=== Begin Enclosure ===

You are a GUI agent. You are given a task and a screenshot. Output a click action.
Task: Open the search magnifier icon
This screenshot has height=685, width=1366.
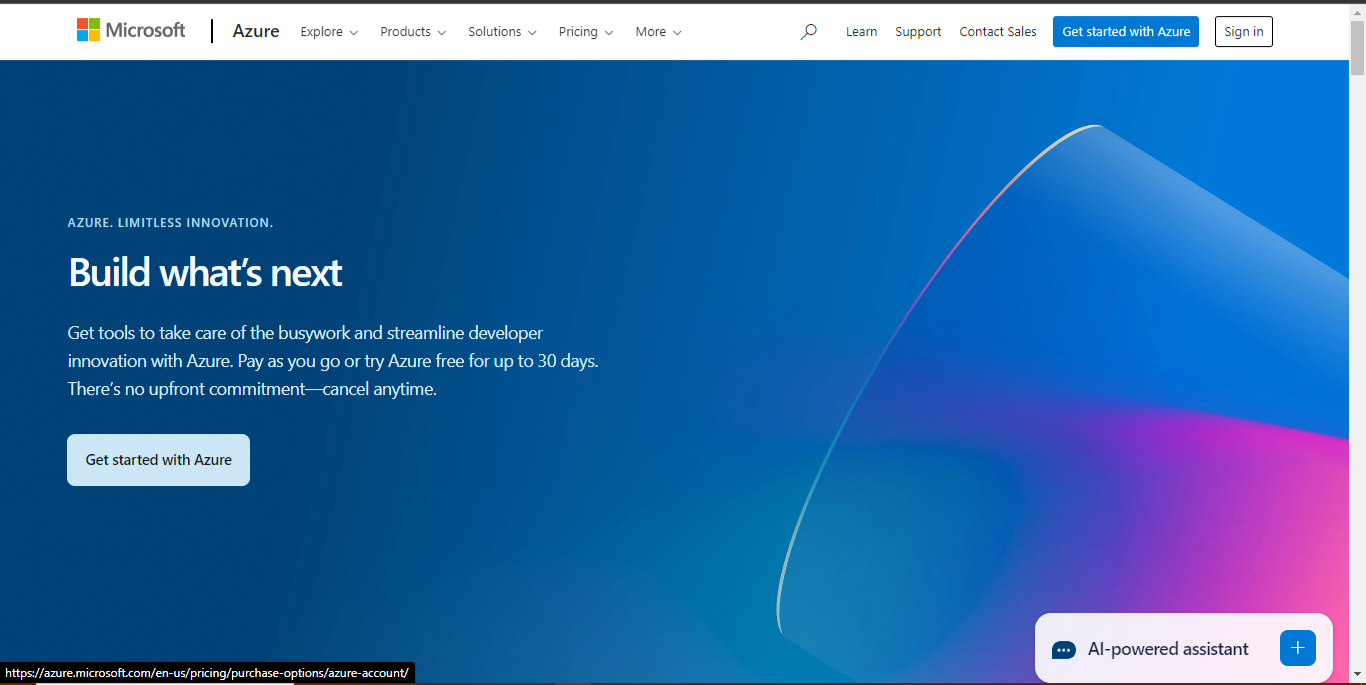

=== End Enclosure ===
=== Begin Enclosure ===

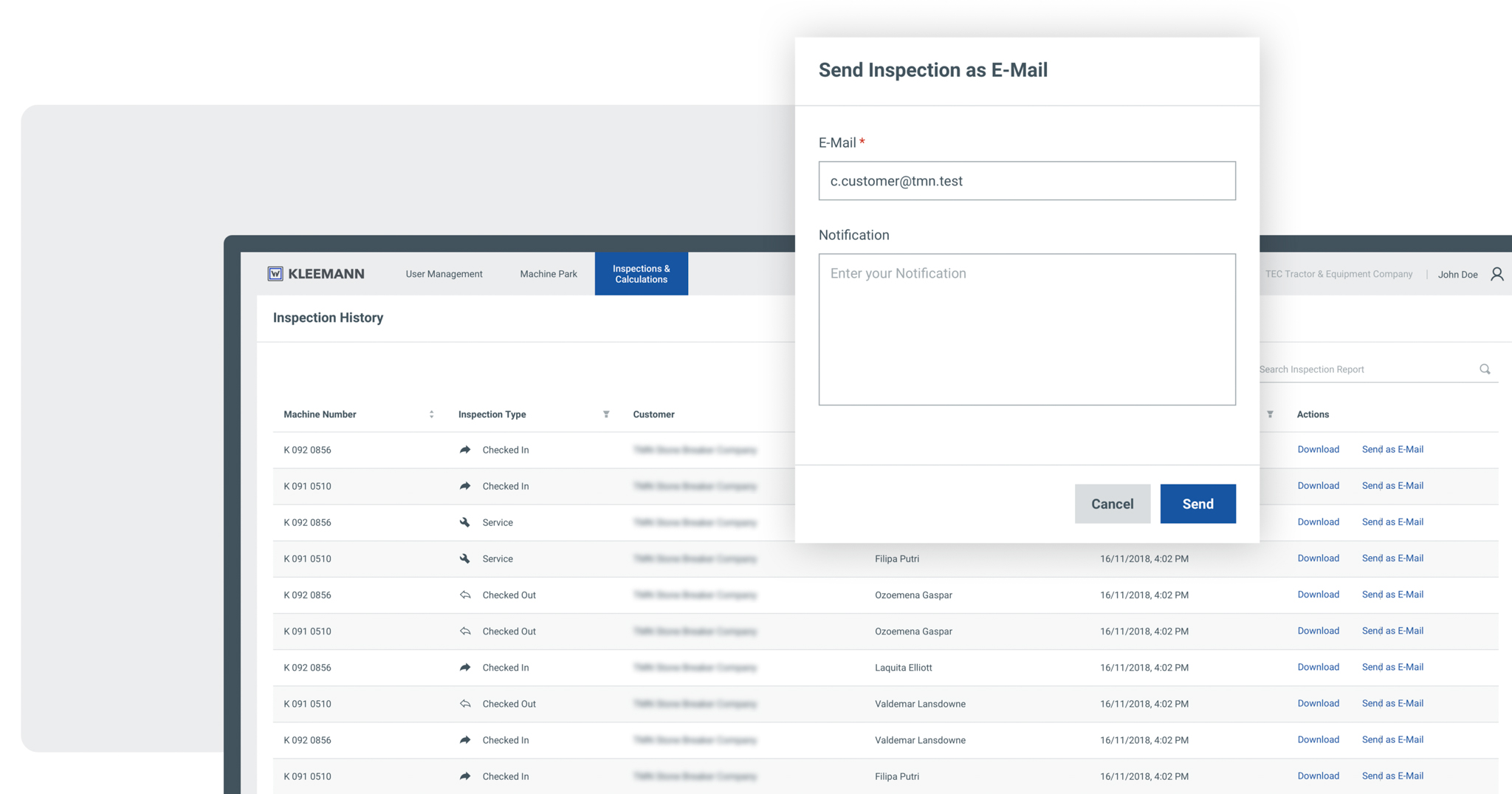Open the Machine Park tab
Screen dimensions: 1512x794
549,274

=== End Enclosure ===

Above are some lines. Repeat exactly, and only, those from the line that has "You are a GUI" through the line that has "This screenshot has height=685, width=1366.".

> Output below
You are a GUI agent. You are given a task and a screenshot. Output a click action.
Task: Open the search magnifier icon
This screenshot has height=685, width=1366.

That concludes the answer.